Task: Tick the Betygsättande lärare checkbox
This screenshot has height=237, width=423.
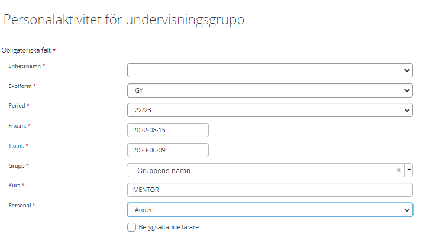Action: (x=132, y=228)
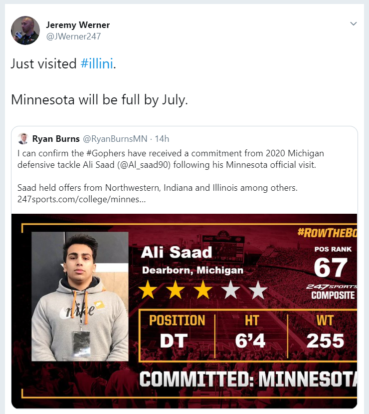The height and width of the screenshot is (414, 369).
Task: Click the quoted tweet text about Gophers commitment
Action: [x=170, y=159]
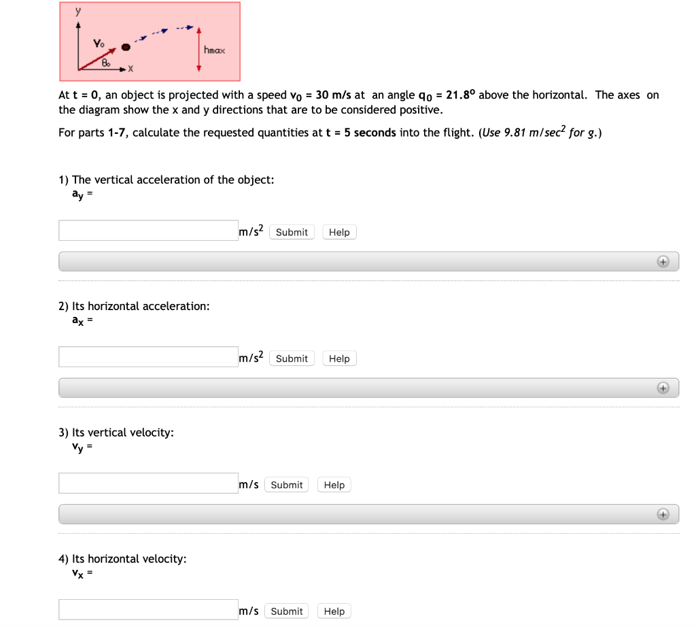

STATED PROBLEM:
Copy every line of the records above word for word, leaving out the pictures.

RESULT OF THIS TASK:
Task: Tick the Betygsättande lärare checkbox
This screenshot has height=237, width=423.
Action: (x=132, y=228)
The height and width of the screenshot is (414, 369).
Task: Click the quoted tweet text about Gophers commitment
Action: [x=170, y=159]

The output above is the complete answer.